■ Passage for review
Thursday 15 August 2013

Dangerous dogs and bad laws


The idea of being savaged by a dangerous dog is a very frightening one. It has very deep roots in our history and our culture, and it's a wake-at-night-sweating type of nightmare that we all suffer from. Stuck in a burning house? Attacked at night in an alleyway? Yes, it's all pretty grim out there in our imaginations. The Historian himself has his own morbid fears of dog attacks, as regular readers will know. It might not be entirely rational, but it's there, and it's real.

All that makes recent calls for harsher UK laws to prevent horrendous dog attacks entirely understandable. It's often children who are attacked in this way, partly because they're more likely to be playing in the garden, and partly because they're easy prey at dogs' eye levels. Sixteen people have been killed by dogs in the UK since 2005, a doleful list of victims which includes the awful case of fourteen-year-old Jade Anderson, savaged by four different dogs in Wigan. Who could possibly object to new measures to reduce the number of such attacks?

■ Provided material

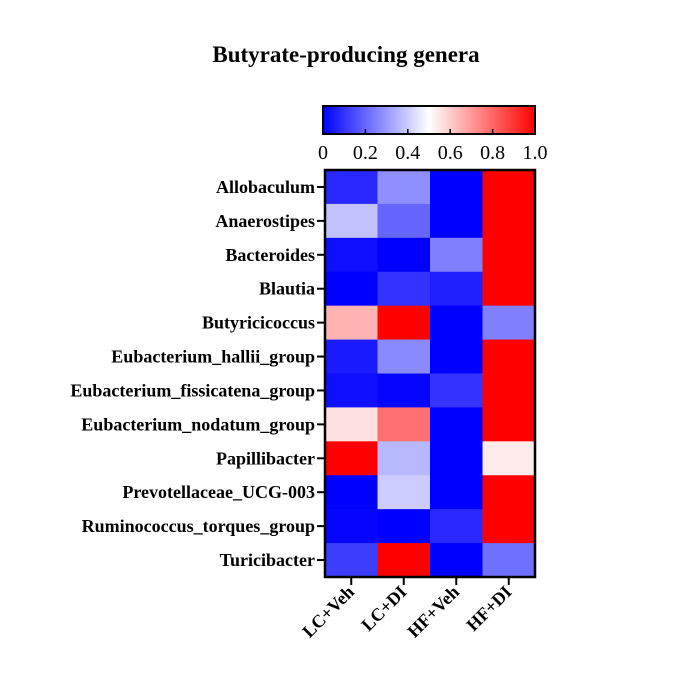 This screenshot has width=680, height=681. What do you see at coordinates (270, 255) in the screenshot?
I see `row-label: Bacteroides` at bounding box center [270, 255].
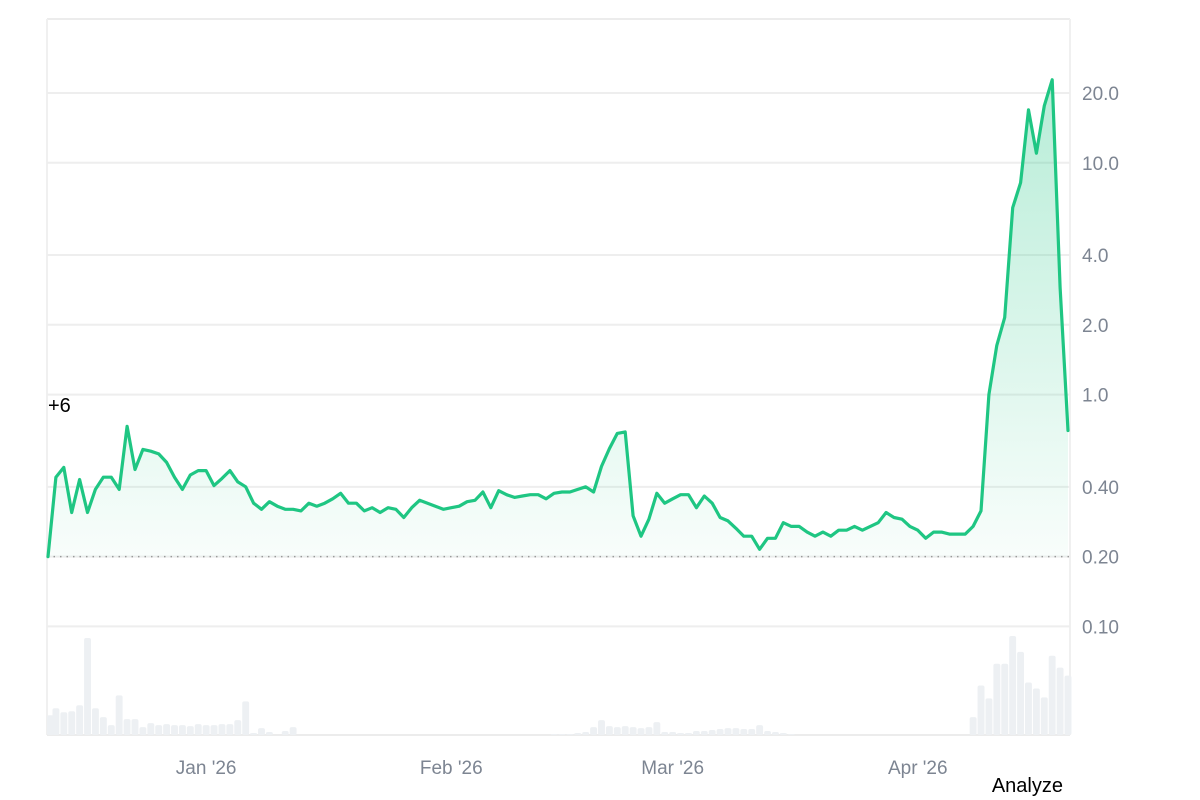 Image resolution: width=1200 pixels, height=800 pixels. Describe the element at coordinates (1100, 164) in the screenshot. I see `y-tick-label: 10.0` at that location.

■ Tasks
1 > Do the following statements agree with the post on dangerous dogs? For each, answer yes or no and quote the words of the post that decide it. (a) Sixteen people have been killed by dogs in the UK since 2005. (b) Jade Anderson was attacked by a single dog. (c) The writer calls the fear of dog attacks entirely rational.
2 > Reproduce word for word the part of the post on dangerous dogs between "All that makes" and "of such attacks?", inclusive.

■ Exercise answers
1 >
(a) Yes: "Sixteen people have been killed by dogs in the UK since 2005"
(b) No: "savaged by four different dogs in Wigan"
(c) No: "It might not be entirely rational, but it's there, and it's real."

2 >
All that makes recent calls for harsher UK laws to prevent horrendous dog attacks entirely understandable. It's often children who are attacked in this way, partly because they're more likely to be playing in the garden, and partly because they're easy prey at dogs' eye levels. Sixteen people have been killed by dogs in the UK since 2005, a doleful list of victims which includes the awful case of fourteen-year-old Jade Anderson, savaged by four different dogs in Wigan. Who could possibly object to new measures to reduce the number of such attacks?